First, see Stinker's points. He claims no IT background, but he's hit a lot of the major reasons. Many of these are exactly why I use virtualization is used in my current position.
In the rackspace of a 10U enclosure, I have the capacity to host upwards of 500 virtualized systems with redundancy.
Deploying a virtualized system from a template is ultra convenient from a system management perspective. There is also a concept of a system life cycle (from going live to its demise). A team member will come to me and request ten of machines for a given project which may be 6 months long. I can usually have the machines setup and ready in a day. I have access to multiple subnets in our network because of VLANs.
Hardware maintenance is a breeze. If I need to take a system down, I can move all virtualized systems off the hardware without anyone knowing it happens. I can do my maintenance and then bring the system back online and no one ever knew it happened. I recently upgraded 10 physical ESX servers (which requires 50 minutes down time each) without anyone ever knowing until it was completed. Once you actually spend some time in a larger environment and deploy and adopt a virtualized solution, you'll wonder why you ever used bare iron for everything.
Also, there is a concept of virtualized appliances. This is a nice way to deploy a set-and-forget system that is compatible with the different virtualization technologies (i.e. vmware, hyper-v, parrallels, etc). I could package you a solution and all you need to do is download the image and power it on with your virtualized environment and you have a full-blown appliance to meet your needs. One simple example could be a freeNAS, OpenFiler, or even
SmoothWall.
2.)
How?
There is a decent amount of planning that goes into this, but like anything it all depends on what you want to do. If all you want is 1-10 virtualized computers, you can do this very easily with several different types of solutions on a single computer like the one you have. You can create different OS to use for testing and sandboxing so that you don't harm your main machine.
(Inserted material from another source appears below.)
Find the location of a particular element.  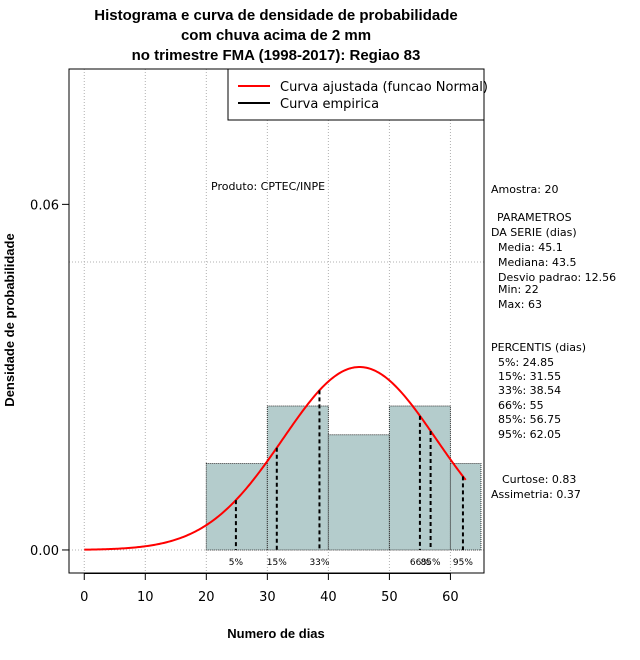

If you want to deploy a larger environment like David uses or I use (maybe others, I don't know who else) you want to focus on a system that will be dedicated to something like ESX(i) (vSphere) or a dedicated Hyper-V system. You'll gain better performance and features geared for enterprise and medium to large businesses.
I've been using VMWare products since 2003/2004 (ESX 2.x) and I've not wanted to go back since then. If you want more examples or info, let me know.